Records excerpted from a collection
::::

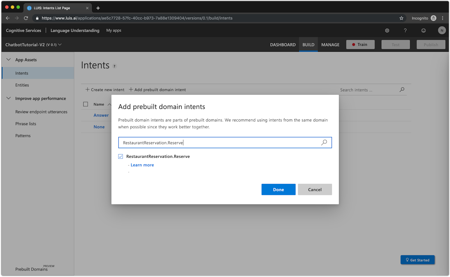Open the feedback smiley icon
450x277 pixels.
pyautogui.click(x=424, y=30)
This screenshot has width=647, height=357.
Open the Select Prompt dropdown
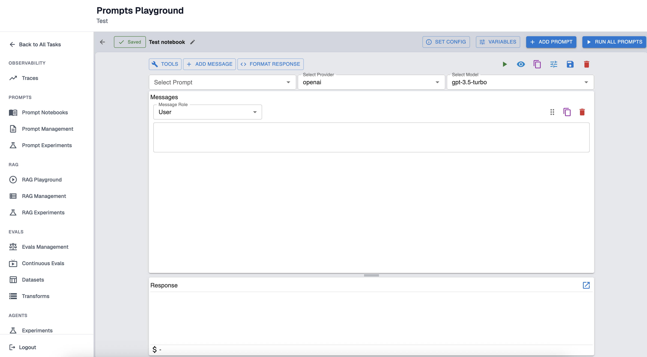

::::

» **Activity**:
Set down word for word every line from the one containing "This screenshot has width=647, height=357." through the last line of the records above, both ends included. Leave out the pictures.

» **Task result**:
This screenshot has width=647, height=357.
Open the Select Prompt dropdown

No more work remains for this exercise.